What Happens When There is No Will?
When a person dies without a valid will, they are said to have died intestate. This does not mean the estate avoids probate. Instead, the estate goes through probate under the state's intestate succession laws, which dictate exactly who inherits and in what proportions.
Dying without a will means the deceased had no say in how their assets are distributed. The state essentially writes the will for them based on a predetermined hierarchy of relatives.
How Intestate Succession Works
Every state has its own intestate succession statute, but they all follow the same general principle: assets go to the closest living relatives, starting with the spouse and children.
If There is a Surviving Spouse and Children
This is the most common scenario, and the rules vary significantly by state:
- Community property states (Arizona, California, Idaho, Louisiana, Nevada, New Mexico, Texas, Washington, Wisconsin): The surviving spouse typically receives all community property. Separate property may be split between the spouse and children.
- Common law states: The spouse usually receives one-third to one-half of the estate, with the remainder divided among children. Some states give the spouse the first $50,000 to $200,000 plus a percentage of the balance.
If There is a Surviving Spouse but No Children
In most states, the surviving spouse inherits the entire estate. In some states, the spouse may need to share with the deceased's parents or siblings.
If There Are Children but No Surviving Spouse
The children typically inherit everything, divided equally among them. If a child has predeceased the parent but left children of their own (the deceased's grandchildren), those grandchildren typically inherit their parent's share through a principle called representation.

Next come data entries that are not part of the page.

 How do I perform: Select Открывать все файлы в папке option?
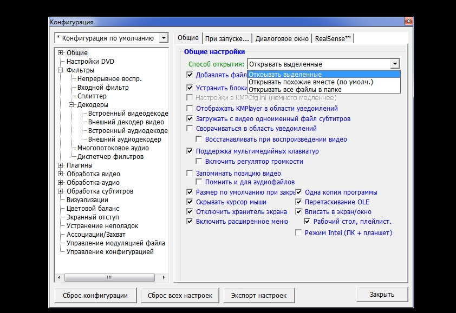pos(295,89)
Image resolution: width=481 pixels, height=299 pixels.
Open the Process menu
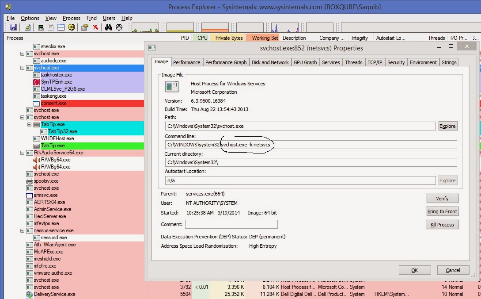point(71,18)
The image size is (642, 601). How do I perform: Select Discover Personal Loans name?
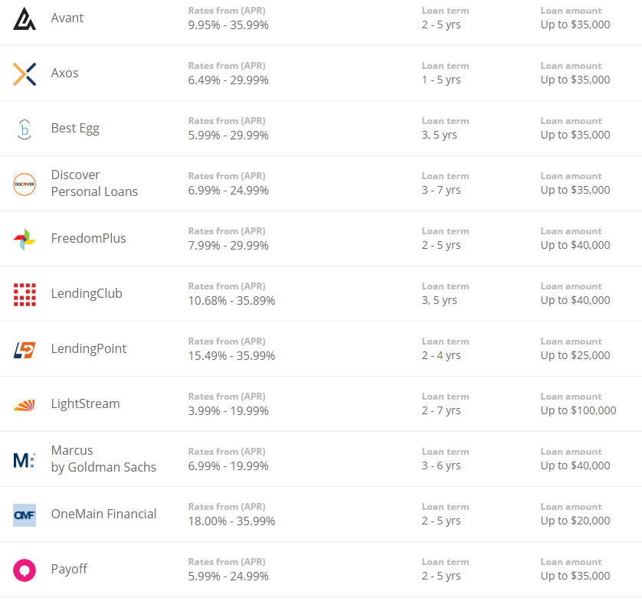click(94, 183)
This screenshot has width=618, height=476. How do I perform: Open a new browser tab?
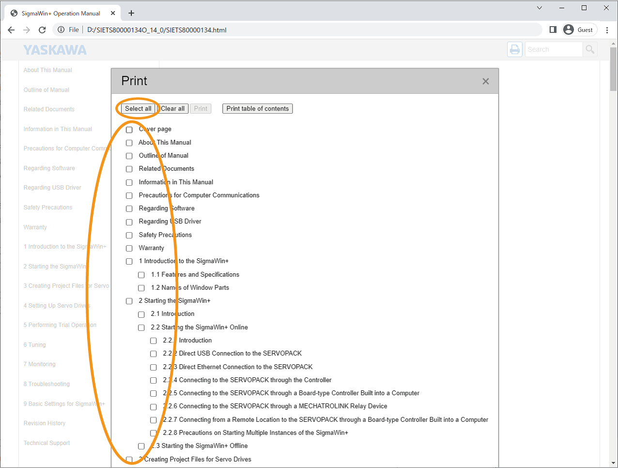[131, 13]

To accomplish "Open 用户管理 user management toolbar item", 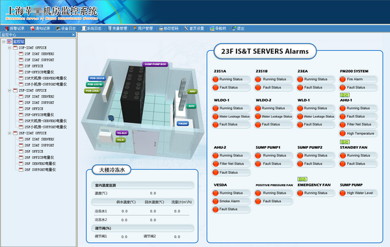I will pos(143,29).
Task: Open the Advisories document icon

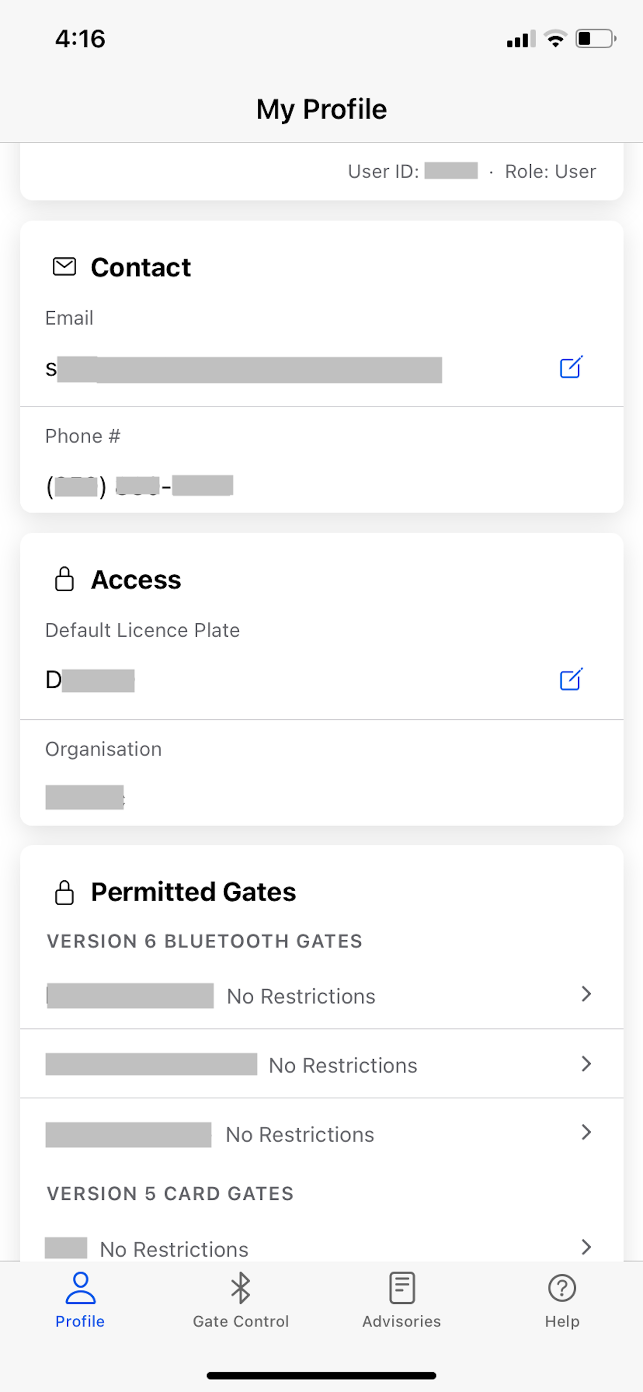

If There is No Spouse and No Children
The estate passes to the next tier of relatives in this typical order:
- Parents: If one or both parents survive
- Siblings: If no parents survive, divided equally among brothers and sisters
- Nieces and nephews: If a sibling predeceased, their children may inherit their share
- Grandparents, aunts, uncles, cousins: Progressively more distant relatives
If No Relatives Can Be Found
If no qualifying relatives exist anywhere in the family tree, the estate escheats to the state. This means the state government takes ownership of the assets. In practice, escheat is rare because most states' intestacy statutes extend very far into the family tree.
Who Manages the Estate Without a Will?
When there is a will, the person named as executor manages the estate. Without a will, the probate court appoints an administrator (sometimes called a personal representative). Most states have a priority list for who can petition to serve as administrator:
- Surviving spouse (highest priority in most states)
- Adult children
- Parents
- Siblings
- Other relatives
- Creditors (in rare cases)
- Public administrator (if no one else is available or willing)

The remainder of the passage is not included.